The experimental studies of oxidation of metals were/are accompanied by the development of the kinetic models allowing one to understand and interpret what happens or may happen in the reality. Nowadays, such models are numerous, and as a rule each one is focused on one of the scenarios of oxidation. Historically, the theory was long aimed at the formation of an oxide film on the surface of macroscopic metal samples [1,2,3,4,5,6,7,8,9,10,11]. During the past decade, some of the corresponding models have been generalized in order to describe oxidation of metal NPs as briefly outlined below.
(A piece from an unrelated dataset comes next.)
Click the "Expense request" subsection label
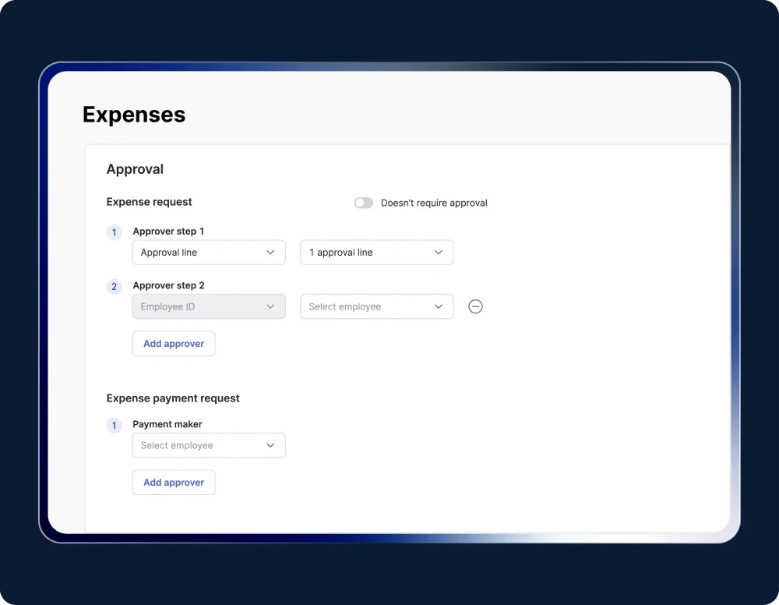The image size is (779, 605). coord(149,202)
The simplest model of oxidation of metals is based on the assumption that the process is limited by conventional Fickian diffusion of metal and/or oxygen ions via the oxide film. The one-dimensional (1D) version of this model proposed by Tammann [3] and Pilling and Bedworth [4] describes oxidation of macroscopic metal samples and predicts the parabolic law for the film thickness, \(l\propto t^{1/2}\). For spherically shaped particles, the corresponding analytical treatment was given by Valensi [6] and Carter [8]. In fact, this was the first model applicable (with some reservations) to describing oxidation of metal NPs (see, e.g., its use in [30]).
The rate of metal oxidation can depend on the electric field generated in the oxide film because this field induces the drift of metal and oxygen ions through this film. The first 1D model describing this effect was proposed by Wagner [5] (for one of the first and recent extensions of this model, see Refs. [9, 19], respectively). The model implies that the field is weak in the sense that it does not influence the ion diffusion coefficients and mobilities, and the oxidation kinetics was predicted to be parabolic. The alternative 1D model implying that the field is strong was proposed by Cabrera and Mott [7]. Recently, the latter model was generalized to describe metal NPs and nanowires (Refs. [38,39,40] and [43]).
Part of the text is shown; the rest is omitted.